In den Fokus rückt in dieser Gemengelage vor allem der Aufsichtsratsvorsitzende Michael Papenfuß. Bis vor einem Jahr stand der 69-Jährige, der gleichzeitig Vizepräsident des HSV e.V. ist, noch eng an der Seite von Präsident Jansen. Am Montag saßen die beiden gemeinsam bei einer Pressekonferenz des Vereins zur Übernahme der Eishockeyhalle im Volkspark (siehe Seite 16). Doch das Vertrauensverhältnis der beiden Funktionäre gilt mittlerweile als belastet.

Jansen steht intern seit Monaten in der Kritik, hat bislang aber jegliche Ratschläge zum Rücktritt ignoriert. Ob Papenfuß ihn zu diesem Schritt bewegen kann, dürfte sich zeitnah zeigen. Einen Abwahlantrag gegen Jansen wird es auf der Mitgliederversammlung am 14. Januar – anders als im Januar dieses Jahres – in jedem Fall nicht geben.

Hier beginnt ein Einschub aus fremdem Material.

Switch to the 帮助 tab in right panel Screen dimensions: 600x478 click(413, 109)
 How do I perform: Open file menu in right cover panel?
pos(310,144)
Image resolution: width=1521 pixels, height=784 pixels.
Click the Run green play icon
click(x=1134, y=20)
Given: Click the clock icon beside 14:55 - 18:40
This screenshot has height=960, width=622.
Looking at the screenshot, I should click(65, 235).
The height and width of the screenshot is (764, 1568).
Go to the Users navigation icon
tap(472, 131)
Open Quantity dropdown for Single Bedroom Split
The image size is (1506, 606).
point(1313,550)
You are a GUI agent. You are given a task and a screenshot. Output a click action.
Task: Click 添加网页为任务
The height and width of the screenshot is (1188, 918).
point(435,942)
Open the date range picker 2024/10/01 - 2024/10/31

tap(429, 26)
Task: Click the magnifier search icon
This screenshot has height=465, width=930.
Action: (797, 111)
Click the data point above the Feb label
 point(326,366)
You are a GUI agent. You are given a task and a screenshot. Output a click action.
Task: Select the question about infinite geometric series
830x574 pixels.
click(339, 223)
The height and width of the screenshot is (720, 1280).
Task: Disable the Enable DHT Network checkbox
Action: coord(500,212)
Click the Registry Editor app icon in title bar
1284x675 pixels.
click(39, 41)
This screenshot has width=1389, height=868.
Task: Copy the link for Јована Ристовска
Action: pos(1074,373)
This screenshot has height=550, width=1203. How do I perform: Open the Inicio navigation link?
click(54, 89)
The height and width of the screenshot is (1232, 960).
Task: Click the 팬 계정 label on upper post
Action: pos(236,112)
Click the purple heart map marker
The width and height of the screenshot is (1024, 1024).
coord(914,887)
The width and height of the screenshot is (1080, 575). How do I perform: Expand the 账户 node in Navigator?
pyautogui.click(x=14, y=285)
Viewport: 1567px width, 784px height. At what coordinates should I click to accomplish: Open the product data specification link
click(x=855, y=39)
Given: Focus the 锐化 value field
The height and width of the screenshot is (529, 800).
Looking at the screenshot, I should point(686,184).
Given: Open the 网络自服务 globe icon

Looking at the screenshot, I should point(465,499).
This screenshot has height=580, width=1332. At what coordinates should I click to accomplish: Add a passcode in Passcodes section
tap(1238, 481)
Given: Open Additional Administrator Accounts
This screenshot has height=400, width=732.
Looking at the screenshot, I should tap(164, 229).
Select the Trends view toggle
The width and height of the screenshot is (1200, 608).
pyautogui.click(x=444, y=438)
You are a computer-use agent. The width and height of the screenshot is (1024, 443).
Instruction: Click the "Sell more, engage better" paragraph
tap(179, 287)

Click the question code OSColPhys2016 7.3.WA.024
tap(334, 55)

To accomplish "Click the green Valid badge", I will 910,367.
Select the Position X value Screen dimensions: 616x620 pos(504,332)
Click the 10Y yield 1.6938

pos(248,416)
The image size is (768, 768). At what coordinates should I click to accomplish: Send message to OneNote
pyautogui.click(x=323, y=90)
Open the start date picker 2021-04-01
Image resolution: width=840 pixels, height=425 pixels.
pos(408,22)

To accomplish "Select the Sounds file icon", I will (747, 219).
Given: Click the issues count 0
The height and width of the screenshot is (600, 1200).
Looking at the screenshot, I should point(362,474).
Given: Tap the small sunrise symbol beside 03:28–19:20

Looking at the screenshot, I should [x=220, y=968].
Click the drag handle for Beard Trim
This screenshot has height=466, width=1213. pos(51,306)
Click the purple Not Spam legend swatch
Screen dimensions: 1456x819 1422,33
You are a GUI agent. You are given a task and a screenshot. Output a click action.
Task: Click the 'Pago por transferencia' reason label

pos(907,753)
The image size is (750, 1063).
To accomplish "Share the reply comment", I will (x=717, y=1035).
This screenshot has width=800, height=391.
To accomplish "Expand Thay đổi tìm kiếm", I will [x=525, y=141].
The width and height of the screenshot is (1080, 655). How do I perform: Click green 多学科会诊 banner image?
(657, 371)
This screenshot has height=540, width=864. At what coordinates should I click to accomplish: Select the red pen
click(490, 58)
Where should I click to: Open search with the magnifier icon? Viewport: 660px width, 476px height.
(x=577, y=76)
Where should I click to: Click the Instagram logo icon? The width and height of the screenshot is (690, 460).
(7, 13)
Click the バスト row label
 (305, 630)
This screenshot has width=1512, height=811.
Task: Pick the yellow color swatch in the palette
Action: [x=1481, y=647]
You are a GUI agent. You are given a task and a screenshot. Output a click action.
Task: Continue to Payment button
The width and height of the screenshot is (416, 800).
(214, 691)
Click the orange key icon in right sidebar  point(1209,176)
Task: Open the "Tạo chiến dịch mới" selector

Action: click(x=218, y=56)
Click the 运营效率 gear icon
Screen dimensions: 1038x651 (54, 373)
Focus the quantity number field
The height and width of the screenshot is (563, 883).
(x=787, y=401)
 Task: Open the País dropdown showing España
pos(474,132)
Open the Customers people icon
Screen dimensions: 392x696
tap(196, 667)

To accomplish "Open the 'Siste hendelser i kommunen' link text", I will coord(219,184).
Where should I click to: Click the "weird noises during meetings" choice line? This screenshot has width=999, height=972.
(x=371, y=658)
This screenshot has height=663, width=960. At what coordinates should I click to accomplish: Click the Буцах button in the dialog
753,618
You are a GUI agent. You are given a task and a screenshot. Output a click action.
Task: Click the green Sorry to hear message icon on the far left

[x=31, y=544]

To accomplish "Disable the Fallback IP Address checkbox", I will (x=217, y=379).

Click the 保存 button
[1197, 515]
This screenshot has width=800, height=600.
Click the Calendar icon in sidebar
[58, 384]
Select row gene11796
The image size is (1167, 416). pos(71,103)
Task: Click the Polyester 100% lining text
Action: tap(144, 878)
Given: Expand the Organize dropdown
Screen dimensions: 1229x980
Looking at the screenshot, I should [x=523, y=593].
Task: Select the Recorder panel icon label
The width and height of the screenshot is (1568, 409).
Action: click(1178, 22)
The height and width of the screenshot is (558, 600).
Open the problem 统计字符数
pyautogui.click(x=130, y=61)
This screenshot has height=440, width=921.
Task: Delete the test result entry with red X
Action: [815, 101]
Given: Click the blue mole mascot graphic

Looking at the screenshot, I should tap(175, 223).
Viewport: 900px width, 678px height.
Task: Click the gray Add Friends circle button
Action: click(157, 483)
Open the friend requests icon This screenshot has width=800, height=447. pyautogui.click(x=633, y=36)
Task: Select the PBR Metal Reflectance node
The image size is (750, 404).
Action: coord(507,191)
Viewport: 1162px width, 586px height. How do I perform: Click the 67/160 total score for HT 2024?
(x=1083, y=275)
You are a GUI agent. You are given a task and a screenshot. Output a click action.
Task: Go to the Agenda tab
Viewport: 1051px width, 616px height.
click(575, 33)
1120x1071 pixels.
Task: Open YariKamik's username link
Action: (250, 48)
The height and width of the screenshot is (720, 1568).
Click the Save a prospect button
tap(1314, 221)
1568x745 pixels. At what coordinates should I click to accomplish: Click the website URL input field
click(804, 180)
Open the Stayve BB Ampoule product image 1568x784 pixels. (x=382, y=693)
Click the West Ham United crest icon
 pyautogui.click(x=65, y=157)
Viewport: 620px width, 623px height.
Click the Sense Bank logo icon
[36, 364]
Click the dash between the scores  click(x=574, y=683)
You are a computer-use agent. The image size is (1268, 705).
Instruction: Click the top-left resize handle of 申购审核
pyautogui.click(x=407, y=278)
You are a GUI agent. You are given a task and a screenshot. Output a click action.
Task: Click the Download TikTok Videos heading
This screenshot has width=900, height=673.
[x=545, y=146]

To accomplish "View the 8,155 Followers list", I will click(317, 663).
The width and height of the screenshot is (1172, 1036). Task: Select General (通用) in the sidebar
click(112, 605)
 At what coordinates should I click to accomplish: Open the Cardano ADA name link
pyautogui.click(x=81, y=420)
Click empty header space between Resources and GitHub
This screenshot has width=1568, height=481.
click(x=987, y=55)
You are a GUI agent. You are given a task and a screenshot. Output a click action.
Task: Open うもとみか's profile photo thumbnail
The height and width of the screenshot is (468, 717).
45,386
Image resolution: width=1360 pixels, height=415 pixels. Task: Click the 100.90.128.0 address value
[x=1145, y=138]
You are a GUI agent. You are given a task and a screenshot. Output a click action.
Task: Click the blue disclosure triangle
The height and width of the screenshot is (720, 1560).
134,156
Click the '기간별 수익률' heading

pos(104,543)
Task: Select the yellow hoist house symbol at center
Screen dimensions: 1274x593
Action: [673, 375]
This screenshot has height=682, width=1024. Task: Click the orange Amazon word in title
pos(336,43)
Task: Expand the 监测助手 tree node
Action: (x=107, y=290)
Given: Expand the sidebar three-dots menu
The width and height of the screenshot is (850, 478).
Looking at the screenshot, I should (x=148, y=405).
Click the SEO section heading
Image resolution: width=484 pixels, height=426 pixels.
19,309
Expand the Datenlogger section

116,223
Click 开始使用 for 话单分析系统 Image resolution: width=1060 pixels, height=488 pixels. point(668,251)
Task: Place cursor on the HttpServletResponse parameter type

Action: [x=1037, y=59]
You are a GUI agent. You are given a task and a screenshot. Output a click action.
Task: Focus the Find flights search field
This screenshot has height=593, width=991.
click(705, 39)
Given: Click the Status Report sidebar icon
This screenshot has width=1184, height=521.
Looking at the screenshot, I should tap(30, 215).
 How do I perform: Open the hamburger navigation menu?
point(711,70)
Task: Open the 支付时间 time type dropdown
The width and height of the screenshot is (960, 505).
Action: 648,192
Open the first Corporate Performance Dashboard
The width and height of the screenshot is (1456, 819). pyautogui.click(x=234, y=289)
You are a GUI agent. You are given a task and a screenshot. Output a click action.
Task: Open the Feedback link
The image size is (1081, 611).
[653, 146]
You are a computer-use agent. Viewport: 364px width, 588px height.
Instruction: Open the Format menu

Anteilsverkauf von Wüstefeld an HanseMerkur wird vollzogen

Nach den Irrungen und Wirrungen rund um Ex-Vorstand Thomas Wüstefeld, dessen Anteilsverkauf an die HanseMerkur Versicherungsgruppe am Mittwoch von der Hauptversammlung offiziell verabschiedet wird, sind die vereinspolitischen Folgen beim HSV noch immer zu spüren. Während Wüstefeld vom Vorstand zwischenzeitlich zur unerwünschten Person im Volksparkstadion erklärt wurde, hat sich Jansen nie vom umstrittenen Noch-Gesellschafter distanziert. Dadurch ist ein Misstrauen gegenüber dem Präsidenten entstanden, das zuletzt auch der neue Anteilseigner HanseMerkur zu spüren bekam, da die Kommunikation mit dem Hamburger Versicherungsunternehmen vor allem über Jansen lief.

Die Hauptversammlung könnte nun dazu beitragen, dass sich die Allianzen innerhalb der HSV-Gremien neu ordnen. Wirtschaftlich ist der Club so gut aufgestellt wie lange nicht. Der positive Jahresabschluss mit einem Gewinn von 7,8 Millionen Euro wird am Mittwoch verabschiedet. Ziel muss es nun sein, dass mit Beginn des neuen Jahres und der 2024 bevorstehenden Abstimmung über eine Rechtsformänderung die vereinspolitischen Störungen behoben werden, damit der Club nicht weiter gelähmt wird und der Fokus auf den Sport gelegt werden kann.

Wer den HSV kennt, der weiß aber auch, dass das wohl weiterhin nur ein frommer Weihnachtswunsch bleibt.